LISTED RECORDS —
################

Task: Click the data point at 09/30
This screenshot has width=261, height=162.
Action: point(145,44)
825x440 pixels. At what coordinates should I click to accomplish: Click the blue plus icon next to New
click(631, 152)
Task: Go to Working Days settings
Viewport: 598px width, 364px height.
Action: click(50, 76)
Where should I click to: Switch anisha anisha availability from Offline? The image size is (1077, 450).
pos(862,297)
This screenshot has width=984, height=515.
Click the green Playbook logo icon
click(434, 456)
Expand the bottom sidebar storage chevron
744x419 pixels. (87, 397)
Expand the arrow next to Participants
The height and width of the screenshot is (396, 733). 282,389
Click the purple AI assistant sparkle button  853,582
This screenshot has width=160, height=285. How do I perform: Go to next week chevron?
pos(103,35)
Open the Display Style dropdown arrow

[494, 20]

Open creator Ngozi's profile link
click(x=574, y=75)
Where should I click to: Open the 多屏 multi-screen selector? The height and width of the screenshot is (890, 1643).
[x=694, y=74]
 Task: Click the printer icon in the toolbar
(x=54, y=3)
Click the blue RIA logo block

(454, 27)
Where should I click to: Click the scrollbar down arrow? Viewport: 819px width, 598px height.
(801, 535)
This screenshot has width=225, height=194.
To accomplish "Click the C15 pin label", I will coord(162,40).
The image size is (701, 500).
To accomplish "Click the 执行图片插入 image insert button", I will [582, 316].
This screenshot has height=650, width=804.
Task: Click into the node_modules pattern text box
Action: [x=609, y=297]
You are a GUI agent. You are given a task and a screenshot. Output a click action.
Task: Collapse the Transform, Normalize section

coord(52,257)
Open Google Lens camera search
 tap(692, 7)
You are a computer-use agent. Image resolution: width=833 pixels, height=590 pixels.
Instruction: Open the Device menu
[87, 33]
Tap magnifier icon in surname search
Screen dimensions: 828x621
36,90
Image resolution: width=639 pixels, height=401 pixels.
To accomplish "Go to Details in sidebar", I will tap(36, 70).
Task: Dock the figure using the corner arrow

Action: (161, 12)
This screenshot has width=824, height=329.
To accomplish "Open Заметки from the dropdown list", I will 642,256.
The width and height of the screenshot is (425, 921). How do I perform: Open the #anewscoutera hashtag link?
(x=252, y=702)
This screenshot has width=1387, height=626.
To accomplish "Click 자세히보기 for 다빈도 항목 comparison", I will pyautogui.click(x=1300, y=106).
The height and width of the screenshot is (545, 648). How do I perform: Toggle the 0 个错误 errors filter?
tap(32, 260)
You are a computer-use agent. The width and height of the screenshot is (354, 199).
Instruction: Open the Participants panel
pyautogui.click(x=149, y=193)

################

TASK REQUIREMENTS —
When you copy the material, keep every line exactly as it stands.

EXERCISE OUTPUT —
Task: Click the data point at 09/30
This screenshot has width=261, height=162.
Action: point(145,44)
825x440 pixels. At what coordinates should I click to accomplish: Click the blue plus icon next to New
click(631, 152)
Task: Go to Working Days settings
Viewport: 598px width, 364px height.
Action: click(50, 76)
Where should I click to: Switch anisha anisha availability from Offline? The image size is (1077, 450).
pos(862,297)
This screenshot has width=984, height=515.
Click the green Playbook logo icon
click(434, 456)
Expand the bottom sidebar storage chevron
744x419 pixels. (87, 397)
Expand the arrow next to Participants
The height and width of the screenshot is (396, 733). 282,389
Click the purple AI assistant sparkle button  853,582
This screenshot has width=160, height=285. How do I perform: Go to next week chevron?
pos(103,35)
Open the Display Style dropdown arrow

[494, 20]

Open creator Ngozi's profile link
click(x=574, y=75)
Where should I click to: Open the 多屏 multi-screen selector? The height and width of the screenshot is (890, 1643).
[x=694, y=74]
 Task: Click the printer icon in the toolbar
(x=54, y=3)
Click the blue RIA logo block

(454, 27)
Where should I click to: Click the scrollbar down arrow? Viewport: 819px width, 598px height.
(801, 535)
This screenshot has width=225, height=194.
To accomplish "Click the C15 pin label", I will coord(162,40).
The image size is (701, 500).
To accomplish "Click the 执行图片插入 image insert button", I will [582, 316].
This screenshot has height=650, width=804.
Task: Click into the node_modules pattern text box
Action: [x=609, y=297]
You are a GUI agent. You are given a task and a screenshot. Output a click action.
Task: Collapse the Transform, Normalize section

coord(52,257)
Open Google Lens camera search
 tap(692, 7)
You are a computer-use agent. Image resolution: width=833 pixels, height=590 pixels.
Instruction: Open the Device menu
[87, 33]
Tap magnifier icon in surname search
Screen dimensions: 828x621
36,90
Image resolution: width=639 pixels, height=401 pixels.
To accomplish "Go to Details in sidebar", I will tap(36, 70).
Task: Dock the figure using the corner arrow

Action: (161, 12)
This screenshot has width=824, height=329.
To accomplish "Open Заметки from the dropdown list", I will 642,256.
The width and height of the screenshot is (425, 921). How do I perform: Open the #anewscoutera hashtag link?
(x=252, y=702)
This screenshot has width=1387, height=626.
To accomplish "Click 자세히보기 for 다빈도 항목 comparison", I will pyautogui.click(x=1300, y=106).
The height and width of the screenshot is (545, 648). How do I perform: Toggle the 0 个错误 errors filter?
tap(32, 260)
You are a computer-use agent. The width and height of the screenshot is (354, 199).
Instruction: Open the Participants panel
pyautogui.click(x=149, y=193)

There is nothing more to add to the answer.